I know what Mike Torrez is saying today, wherever he is.
"Ha!" is what he's saying.
And Jim Rice? Carl Yastrzemski? Pudge Fisk? Fred Lynn?
"Ha!"
And also: "Take that, Bucky Bleeping Dent!"
After which they'd probably mention that Xander Bogaerts' homer went farther, and Kyle Schwarber's did, and neener-neener-neener, Yankees. In a wild-card game that evoked the 1978 one-game tiebreaker when Dent and the Yankees broke Boston's heart again, it was Bogaerts and Schwarber and the rest of the Red Sox who got some payback for Rice and Yaz and Torrez and the rest of those '78 Sox.
Score it 6-2, Red Sox, and Yankees go home.

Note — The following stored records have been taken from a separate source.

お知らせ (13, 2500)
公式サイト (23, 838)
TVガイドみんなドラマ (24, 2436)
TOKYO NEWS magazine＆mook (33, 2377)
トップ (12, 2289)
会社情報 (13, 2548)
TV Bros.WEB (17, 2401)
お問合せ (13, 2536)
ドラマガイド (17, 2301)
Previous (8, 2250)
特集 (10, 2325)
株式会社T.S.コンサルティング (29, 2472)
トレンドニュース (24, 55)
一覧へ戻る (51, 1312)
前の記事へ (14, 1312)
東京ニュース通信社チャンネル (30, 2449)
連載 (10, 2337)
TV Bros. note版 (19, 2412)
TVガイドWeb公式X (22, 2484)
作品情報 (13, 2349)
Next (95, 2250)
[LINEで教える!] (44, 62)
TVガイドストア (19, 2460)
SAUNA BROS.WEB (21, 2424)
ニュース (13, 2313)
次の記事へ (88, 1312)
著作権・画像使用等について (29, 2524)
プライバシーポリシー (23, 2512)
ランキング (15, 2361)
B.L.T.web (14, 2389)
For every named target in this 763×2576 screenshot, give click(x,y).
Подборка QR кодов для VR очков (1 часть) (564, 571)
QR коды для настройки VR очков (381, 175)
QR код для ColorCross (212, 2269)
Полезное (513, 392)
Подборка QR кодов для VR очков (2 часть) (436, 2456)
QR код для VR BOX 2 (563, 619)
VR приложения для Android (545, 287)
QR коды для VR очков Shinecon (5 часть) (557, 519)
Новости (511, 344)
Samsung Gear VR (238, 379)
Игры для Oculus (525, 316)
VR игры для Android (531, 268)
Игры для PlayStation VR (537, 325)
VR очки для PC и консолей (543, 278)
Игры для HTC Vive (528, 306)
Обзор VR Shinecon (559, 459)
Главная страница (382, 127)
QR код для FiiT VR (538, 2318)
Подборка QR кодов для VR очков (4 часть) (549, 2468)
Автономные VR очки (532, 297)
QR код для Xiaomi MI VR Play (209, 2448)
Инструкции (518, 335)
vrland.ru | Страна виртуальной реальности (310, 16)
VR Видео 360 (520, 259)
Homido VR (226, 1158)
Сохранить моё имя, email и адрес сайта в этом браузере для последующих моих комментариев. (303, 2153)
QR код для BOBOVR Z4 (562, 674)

As in '78, the teams finished with identical records, but the Yankees looked like the better nine for the last month of the season. They'd swept Boston in late September to move ahead in the AL East standings, and if there's such a thing as momentum in baseball -- there isn't, but let's pretend for a moment there is -- it looked clearly to be living in New York's dugout.
Well, neener-neener-neener to that, too. And time to put '78 in the ground for good.
Because, see, it's Boston, not New York, which now is on the high side of any playoff jinxes between the two, and it's been that way for awhile. The last time the Red Sox lost to the Yankees in the postseason was 18 years ago, when Aaron Bleeping Boone hit that walkoff in Game 7 of the 2003 ALCS.
Since then, the Yankees can't win for losing against the Sox. It's Yankee Go Home every time.
In 2004, of course, they gagged away a 3-0 ALCS lead and lost in seven games, after which Boston went on to win the World Series and break the fabled 154-year-old curse or whatever it was. In 2018, the Red Sox beat them again enroute to another World Series title, their fourth since 2004.
In that same span, the Yankees have won the World Series once, in 2009. It's the only Series in 18 years in which they've even played -- since, yes, Aaron Bleeping Boone, who's now their manager.
Conclusion: The Red Sox are now the Yankees, with all that implies. And the Yankees are the try-harder nine.
"Ha!"
The whole city of Boston said it that time.